▶ [What the exercise asks] Render the lines of the records as a Markdown table with the columns Row and Line, starting at the line containing "Given: Open a new browser tab" and stopping after the line containing "Looking at the screenshot, I should click(982, 69).". Number each row and leave out blank lines.

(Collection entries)
--------
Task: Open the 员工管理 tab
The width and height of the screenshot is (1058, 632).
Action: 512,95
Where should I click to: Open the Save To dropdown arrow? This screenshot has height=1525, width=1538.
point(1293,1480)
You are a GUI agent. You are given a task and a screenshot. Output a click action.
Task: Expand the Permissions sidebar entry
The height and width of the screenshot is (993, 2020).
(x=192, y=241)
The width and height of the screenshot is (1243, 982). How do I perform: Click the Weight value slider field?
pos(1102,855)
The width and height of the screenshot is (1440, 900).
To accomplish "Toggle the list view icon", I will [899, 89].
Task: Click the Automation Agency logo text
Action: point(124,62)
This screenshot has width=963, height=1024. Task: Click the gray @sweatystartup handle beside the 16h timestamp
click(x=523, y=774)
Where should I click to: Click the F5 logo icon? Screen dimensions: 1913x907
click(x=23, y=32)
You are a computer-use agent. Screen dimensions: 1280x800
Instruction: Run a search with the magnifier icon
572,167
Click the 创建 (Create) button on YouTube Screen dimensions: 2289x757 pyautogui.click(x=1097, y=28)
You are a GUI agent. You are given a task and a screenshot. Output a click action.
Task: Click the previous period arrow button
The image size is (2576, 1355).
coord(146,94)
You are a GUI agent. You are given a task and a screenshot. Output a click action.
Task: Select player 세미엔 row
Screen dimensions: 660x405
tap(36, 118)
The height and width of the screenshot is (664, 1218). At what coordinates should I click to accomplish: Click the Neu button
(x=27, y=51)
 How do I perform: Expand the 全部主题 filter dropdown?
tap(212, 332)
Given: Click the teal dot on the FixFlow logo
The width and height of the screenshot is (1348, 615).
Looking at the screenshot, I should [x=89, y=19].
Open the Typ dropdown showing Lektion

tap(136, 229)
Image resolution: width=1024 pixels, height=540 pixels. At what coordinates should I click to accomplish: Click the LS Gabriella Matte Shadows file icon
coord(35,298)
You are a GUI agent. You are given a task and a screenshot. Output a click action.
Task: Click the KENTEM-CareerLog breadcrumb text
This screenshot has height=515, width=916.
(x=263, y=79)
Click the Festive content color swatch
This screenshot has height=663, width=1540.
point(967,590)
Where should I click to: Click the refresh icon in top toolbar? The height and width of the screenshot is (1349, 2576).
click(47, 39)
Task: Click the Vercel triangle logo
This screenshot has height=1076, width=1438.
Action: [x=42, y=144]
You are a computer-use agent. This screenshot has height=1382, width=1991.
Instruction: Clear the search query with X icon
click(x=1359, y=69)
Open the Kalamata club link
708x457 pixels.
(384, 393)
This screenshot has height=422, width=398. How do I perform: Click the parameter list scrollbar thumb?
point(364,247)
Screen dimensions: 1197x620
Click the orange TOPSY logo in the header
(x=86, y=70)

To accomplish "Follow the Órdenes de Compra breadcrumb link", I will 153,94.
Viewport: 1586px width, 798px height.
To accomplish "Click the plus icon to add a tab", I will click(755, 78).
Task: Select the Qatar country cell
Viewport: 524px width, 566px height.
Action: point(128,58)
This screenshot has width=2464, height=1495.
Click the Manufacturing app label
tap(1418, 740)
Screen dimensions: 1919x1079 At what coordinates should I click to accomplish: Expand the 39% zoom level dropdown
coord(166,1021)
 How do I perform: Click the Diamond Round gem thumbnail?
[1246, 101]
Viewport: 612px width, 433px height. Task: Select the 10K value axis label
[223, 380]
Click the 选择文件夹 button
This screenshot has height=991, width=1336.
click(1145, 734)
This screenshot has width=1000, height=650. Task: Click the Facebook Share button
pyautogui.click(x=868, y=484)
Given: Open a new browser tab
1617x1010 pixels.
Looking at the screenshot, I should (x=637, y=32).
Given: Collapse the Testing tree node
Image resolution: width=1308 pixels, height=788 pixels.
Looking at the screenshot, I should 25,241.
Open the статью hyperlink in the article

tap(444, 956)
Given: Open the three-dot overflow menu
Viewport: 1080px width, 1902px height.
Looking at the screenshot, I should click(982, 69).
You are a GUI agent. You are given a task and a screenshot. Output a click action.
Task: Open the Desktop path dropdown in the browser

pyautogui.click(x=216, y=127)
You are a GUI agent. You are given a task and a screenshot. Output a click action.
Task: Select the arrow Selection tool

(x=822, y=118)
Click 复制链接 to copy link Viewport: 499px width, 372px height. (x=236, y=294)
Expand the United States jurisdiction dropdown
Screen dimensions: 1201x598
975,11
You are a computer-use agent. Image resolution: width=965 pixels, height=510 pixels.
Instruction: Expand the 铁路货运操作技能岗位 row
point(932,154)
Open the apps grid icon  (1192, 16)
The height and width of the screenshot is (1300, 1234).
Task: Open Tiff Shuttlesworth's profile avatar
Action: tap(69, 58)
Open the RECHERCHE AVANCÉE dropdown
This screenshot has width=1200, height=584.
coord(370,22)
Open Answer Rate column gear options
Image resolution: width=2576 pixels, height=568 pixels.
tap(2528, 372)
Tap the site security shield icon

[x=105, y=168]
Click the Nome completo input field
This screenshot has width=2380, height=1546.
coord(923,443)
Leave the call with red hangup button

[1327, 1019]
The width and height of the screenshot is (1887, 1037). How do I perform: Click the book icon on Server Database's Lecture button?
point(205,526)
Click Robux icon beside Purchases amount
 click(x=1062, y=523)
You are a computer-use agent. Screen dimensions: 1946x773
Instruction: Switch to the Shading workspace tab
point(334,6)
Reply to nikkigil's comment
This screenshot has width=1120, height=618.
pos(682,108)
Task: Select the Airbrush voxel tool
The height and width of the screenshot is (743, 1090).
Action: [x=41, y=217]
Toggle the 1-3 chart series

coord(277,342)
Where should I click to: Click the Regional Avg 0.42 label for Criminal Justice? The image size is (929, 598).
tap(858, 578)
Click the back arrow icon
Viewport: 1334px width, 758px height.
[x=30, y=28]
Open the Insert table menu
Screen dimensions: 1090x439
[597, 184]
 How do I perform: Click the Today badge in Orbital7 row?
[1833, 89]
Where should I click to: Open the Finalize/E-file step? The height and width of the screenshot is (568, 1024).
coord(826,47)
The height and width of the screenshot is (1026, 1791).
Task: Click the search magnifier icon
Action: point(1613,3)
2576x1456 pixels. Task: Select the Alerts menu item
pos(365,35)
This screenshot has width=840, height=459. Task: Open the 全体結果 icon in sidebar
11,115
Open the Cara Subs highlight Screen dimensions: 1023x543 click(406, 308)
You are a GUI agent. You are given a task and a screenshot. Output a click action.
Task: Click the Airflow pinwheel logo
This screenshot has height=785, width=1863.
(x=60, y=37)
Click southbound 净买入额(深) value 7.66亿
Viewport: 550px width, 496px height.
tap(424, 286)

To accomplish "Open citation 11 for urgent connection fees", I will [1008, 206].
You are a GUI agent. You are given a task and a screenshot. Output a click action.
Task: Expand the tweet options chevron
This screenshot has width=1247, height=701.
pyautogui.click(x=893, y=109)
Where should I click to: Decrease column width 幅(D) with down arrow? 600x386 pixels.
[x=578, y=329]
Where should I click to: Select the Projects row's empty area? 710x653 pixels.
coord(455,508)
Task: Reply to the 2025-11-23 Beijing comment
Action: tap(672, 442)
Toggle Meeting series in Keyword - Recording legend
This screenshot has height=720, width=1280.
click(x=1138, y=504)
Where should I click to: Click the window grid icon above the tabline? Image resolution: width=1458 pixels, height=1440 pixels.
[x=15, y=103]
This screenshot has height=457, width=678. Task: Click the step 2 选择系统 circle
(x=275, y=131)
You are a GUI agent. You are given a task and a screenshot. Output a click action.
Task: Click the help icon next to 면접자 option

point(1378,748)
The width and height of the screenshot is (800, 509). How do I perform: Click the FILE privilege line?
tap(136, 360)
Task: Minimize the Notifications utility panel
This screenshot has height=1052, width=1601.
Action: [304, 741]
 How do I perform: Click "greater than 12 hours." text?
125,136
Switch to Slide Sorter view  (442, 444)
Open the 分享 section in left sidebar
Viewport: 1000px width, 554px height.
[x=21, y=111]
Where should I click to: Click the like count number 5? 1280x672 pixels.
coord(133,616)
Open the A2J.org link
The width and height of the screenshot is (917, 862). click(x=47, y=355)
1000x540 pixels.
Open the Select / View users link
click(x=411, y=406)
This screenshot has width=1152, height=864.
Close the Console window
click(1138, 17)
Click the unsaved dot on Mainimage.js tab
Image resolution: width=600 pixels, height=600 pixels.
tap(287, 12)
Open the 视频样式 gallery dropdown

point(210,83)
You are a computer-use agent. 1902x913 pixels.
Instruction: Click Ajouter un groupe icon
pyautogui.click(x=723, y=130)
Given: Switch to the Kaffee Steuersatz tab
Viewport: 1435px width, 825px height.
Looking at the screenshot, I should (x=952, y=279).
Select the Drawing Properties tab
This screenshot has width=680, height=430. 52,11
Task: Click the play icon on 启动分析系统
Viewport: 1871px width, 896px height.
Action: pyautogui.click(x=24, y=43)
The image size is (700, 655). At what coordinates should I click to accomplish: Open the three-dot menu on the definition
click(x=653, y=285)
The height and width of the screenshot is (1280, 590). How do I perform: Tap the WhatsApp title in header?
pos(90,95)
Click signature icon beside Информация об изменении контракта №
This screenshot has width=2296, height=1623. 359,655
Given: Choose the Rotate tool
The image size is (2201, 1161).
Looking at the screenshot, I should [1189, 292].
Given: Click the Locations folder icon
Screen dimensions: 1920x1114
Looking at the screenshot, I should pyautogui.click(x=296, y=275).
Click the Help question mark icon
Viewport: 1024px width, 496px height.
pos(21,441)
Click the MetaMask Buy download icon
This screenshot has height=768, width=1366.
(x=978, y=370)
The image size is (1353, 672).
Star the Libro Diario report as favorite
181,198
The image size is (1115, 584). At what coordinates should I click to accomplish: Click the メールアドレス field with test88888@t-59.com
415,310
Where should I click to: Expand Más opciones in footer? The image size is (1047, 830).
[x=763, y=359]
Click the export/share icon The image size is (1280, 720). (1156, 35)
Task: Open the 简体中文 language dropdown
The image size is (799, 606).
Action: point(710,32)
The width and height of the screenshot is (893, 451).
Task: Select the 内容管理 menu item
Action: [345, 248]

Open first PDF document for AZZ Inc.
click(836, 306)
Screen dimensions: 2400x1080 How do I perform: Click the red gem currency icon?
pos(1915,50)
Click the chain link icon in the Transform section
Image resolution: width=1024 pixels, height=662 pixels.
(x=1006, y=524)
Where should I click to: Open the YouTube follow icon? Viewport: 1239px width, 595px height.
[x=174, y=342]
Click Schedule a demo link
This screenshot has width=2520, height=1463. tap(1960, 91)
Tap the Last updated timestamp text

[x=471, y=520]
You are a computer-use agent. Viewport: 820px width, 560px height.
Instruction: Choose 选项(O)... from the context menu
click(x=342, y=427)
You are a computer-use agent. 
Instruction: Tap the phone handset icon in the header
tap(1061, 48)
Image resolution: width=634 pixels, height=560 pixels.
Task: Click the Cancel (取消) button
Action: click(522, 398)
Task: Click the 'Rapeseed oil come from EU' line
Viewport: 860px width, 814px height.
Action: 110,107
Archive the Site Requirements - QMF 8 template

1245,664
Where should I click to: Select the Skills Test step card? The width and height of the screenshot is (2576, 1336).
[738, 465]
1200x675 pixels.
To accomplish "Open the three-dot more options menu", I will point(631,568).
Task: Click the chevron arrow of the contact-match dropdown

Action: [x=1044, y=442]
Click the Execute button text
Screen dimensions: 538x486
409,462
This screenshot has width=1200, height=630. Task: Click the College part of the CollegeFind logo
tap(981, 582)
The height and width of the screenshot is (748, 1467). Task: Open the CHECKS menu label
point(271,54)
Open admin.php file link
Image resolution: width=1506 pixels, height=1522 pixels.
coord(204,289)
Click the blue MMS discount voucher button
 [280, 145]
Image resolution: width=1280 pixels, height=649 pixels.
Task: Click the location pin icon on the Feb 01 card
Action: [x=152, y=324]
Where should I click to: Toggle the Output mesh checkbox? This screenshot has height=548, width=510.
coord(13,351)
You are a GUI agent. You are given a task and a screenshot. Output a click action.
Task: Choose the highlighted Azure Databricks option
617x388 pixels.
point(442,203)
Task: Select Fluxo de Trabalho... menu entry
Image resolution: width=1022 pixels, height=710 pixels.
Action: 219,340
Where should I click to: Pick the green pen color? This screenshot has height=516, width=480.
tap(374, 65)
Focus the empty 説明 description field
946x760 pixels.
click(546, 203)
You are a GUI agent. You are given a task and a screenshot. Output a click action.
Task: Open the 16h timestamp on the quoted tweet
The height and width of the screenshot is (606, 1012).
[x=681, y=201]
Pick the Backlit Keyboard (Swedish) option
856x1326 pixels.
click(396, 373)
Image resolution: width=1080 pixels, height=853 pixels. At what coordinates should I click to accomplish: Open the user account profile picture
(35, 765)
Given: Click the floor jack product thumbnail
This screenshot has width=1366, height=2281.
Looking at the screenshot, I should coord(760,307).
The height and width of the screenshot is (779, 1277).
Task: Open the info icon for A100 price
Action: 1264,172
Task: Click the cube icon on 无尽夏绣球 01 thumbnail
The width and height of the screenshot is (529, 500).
--------
▶ [Answer for this exercise]
| Row | Line |
|---|---|
| 1 | Given: Open a new browser tab |
| 2 | 1617x1010 pixels. |
| 3 | Looking at the screenshot, I should (x=637, y=32). |
| 4 | Given: Collapse the Testing tree node |
| 5 | Image resolution: width=1308 pixels, height=788 pixels. |
| 6 | Looking at the screenshot, I should 25,241. |
| 7 | Open the статью hyperlink in the article |
| 8 | tap(444, 956) |
| 9 | Given: Open the three-dot overflow menu |
| 10 | Viewport: 1080px width, 1902px height. |
| 11 | Looking at the screenshot, I should click(982, 69). |